Sunday, December 25, 2011

Tai Chi Chuan - True Relaxation

Tai Chi Chuan – True Relaxation

I was practicing push hands with a good beginner who hasn’t yet discovered how to relax his arms. You can feel him immediately and this error gives me the upper hand, at least in a slow game. You might think stiff arms would be an asset, but not so in tai chi. It locks you in and limits your choices should you be attacked. You are pre-stuck.

I tried to get him to relax his arms more and to reengineer his understanding of what push hands “stick and follow” is.

By holding his wrist and allowing his arm to just hang, we were testing to see how much he could simply let me hold up his arm. He couldn’t do it. He HAD to hold up his arm, even though I was already holding it up at the wrist. Eventually he did let go a bit more. There were a few more ideas that helped as well. But in our play, he didn’t really get it. Not to the extent that we could then focus more on to the next issue, that of function.

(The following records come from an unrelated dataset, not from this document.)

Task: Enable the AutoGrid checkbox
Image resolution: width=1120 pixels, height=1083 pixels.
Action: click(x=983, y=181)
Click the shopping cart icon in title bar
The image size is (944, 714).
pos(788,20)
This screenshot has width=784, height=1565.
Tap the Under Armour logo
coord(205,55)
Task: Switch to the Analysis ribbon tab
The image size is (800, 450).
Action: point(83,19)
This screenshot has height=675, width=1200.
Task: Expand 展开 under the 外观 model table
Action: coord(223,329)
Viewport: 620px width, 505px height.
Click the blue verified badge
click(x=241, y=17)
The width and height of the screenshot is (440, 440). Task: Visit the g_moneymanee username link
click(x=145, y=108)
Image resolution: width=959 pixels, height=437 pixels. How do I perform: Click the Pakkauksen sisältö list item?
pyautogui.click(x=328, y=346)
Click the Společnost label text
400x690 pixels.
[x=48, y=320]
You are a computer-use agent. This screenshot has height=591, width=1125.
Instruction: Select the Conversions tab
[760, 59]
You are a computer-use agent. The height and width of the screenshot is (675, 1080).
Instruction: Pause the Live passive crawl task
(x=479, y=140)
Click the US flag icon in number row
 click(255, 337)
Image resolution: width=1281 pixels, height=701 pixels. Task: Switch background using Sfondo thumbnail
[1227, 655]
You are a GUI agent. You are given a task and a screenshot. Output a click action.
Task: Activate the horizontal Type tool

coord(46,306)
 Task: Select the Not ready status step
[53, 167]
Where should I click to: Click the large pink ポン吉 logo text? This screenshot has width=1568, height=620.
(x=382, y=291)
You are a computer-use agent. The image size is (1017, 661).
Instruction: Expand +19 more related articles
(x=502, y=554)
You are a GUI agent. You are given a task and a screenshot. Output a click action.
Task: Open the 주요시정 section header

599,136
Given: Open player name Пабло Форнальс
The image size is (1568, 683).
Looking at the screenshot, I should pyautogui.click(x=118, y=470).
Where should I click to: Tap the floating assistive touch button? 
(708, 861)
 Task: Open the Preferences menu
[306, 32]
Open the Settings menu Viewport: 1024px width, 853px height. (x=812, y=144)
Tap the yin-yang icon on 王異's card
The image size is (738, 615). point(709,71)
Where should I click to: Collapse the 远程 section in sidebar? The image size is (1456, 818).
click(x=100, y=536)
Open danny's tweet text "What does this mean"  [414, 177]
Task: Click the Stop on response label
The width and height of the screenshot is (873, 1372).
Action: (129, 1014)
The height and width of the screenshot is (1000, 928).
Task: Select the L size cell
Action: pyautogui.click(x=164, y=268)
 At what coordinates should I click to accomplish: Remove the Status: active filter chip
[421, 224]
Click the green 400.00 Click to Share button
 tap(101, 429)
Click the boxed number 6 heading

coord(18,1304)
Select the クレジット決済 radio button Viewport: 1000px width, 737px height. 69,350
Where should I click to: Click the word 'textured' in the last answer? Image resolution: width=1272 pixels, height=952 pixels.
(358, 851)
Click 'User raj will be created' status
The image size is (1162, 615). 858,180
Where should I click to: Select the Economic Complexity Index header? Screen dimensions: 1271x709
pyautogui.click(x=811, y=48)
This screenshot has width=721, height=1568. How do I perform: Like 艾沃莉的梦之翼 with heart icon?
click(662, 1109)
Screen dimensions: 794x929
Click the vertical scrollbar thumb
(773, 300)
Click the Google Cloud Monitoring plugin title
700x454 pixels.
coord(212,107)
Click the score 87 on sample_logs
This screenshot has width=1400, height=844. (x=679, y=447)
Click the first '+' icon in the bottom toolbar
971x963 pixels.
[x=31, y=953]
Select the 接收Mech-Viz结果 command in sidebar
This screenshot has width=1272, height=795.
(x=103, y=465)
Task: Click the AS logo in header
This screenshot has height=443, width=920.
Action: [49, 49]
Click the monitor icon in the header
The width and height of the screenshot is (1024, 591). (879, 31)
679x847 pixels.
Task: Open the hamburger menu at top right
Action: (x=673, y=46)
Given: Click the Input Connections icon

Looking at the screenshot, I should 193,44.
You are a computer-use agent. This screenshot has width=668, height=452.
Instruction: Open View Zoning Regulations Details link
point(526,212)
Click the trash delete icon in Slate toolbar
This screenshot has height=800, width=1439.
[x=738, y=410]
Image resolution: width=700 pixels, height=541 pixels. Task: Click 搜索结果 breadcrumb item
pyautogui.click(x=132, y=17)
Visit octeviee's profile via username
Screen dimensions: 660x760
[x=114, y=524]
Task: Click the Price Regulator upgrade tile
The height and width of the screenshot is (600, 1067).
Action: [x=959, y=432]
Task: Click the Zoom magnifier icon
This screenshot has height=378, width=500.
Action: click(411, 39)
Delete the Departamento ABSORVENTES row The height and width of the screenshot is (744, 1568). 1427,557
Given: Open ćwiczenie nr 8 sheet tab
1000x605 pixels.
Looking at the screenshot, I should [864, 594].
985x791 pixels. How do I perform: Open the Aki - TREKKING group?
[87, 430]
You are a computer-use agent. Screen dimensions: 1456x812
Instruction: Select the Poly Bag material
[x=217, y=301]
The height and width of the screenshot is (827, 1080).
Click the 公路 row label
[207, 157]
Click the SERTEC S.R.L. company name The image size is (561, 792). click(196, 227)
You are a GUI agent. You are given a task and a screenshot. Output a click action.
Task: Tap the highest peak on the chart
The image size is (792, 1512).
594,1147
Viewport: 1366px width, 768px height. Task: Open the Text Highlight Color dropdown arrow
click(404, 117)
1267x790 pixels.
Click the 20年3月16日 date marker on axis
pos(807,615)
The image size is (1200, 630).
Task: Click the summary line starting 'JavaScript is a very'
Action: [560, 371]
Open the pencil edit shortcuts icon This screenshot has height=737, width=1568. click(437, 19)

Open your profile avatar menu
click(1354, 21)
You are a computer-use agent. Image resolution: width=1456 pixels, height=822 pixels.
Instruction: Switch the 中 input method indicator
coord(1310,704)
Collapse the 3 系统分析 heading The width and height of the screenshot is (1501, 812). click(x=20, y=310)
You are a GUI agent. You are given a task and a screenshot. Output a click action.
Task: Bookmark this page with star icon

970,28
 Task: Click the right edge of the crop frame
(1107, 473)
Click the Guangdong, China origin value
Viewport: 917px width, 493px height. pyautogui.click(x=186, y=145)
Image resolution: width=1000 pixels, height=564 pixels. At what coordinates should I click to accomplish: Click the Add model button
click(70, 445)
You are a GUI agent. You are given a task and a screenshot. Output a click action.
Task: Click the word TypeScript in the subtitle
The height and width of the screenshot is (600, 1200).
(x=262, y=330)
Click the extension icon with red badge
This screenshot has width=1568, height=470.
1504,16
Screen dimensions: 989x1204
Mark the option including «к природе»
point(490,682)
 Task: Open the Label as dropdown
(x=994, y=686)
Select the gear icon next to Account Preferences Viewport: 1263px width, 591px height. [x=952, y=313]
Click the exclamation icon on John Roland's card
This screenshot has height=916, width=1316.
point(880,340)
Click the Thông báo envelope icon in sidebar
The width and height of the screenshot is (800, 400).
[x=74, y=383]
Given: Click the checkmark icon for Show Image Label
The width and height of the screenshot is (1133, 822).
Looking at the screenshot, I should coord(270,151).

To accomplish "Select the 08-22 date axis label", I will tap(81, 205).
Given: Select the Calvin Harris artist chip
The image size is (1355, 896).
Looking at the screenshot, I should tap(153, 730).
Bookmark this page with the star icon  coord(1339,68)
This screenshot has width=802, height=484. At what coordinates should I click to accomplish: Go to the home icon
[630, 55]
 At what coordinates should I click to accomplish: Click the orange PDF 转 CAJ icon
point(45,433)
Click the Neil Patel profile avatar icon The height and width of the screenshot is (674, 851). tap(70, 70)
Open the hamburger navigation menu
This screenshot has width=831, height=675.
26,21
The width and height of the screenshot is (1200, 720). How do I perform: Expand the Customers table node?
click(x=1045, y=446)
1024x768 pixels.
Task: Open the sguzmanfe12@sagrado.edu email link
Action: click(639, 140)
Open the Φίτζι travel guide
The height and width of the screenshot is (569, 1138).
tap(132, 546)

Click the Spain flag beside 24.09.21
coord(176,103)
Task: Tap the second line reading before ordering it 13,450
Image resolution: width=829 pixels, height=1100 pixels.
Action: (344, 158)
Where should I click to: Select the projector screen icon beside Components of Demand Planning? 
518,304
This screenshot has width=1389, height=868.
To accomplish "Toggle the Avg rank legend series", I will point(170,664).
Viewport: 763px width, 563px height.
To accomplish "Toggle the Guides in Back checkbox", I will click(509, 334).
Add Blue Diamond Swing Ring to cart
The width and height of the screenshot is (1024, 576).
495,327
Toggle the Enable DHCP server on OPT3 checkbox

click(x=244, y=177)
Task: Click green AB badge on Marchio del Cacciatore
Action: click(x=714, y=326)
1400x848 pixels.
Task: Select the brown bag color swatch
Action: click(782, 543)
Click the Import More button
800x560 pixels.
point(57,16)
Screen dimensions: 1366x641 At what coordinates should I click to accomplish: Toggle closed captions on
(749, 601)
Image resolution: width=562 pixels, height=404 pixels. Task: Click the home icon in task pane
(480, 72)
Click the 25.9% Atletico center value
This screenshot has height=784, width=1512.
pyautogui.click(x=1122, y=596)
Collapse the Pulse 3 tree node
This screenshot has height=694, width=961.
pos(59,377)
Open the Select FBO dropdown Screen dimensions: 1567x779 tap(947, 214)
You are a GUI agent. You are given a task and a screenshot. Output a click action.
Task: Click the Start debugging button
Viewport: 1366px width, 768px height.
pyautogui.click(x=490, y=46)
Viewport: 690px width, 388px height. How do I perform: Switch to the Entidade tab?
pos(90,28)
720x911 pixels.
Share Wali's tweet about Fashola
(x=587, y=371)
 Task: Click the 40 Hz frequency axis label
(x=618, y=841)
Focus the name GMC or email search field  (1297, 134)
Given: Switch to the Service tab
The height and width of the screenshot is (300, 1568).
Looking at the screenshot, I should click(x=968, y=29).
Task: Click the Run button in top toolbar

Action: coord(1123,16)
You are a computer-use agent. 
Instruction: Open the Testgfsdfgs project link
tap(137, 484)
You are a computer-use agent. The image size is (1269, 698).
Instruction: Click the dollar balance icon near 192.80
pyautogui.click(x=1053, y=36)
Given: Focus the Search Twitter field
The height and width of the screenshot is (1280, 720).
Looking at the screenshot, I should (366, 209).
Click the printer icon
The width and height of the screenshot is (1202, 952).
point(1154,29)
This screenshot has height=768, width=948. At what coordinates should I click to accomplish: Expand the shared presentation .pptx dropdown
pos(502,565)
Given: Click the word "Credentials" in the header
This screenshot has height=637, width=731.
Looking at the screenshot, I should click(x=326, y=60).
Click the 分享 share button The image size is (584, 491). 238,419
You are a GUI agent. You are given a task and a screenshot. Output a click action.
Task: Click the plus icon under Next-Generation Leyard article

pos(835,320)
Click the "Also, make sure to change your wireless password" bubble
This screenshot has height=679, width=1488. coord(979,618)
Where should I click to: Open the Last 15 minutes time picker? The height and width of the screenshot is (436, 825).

His question to me was: Is there an exercise to get a handle on relaxing the arms? The answer is basically NO.

The feel of relaxed arms is more or less an experiential understanding of relaxed arms. That understanding comes from the many ways that you use the body and how you conceive of relaxation in physical terms. Many elements are at play. And until you get a feel for it, well, you don’t know what you don’t know. That is why to tell someone to not use strength or to simply relax often doesn’t really help. Such advice has to tap into their knowledge base and if they don’t have it already, the knowledge base won’t help them now. (As I’ve stated before, this is like telling an angry person to not be angry, or an uptight person to stop getting worked up.)

What are some elements?

Allowing the body to melt into the ground.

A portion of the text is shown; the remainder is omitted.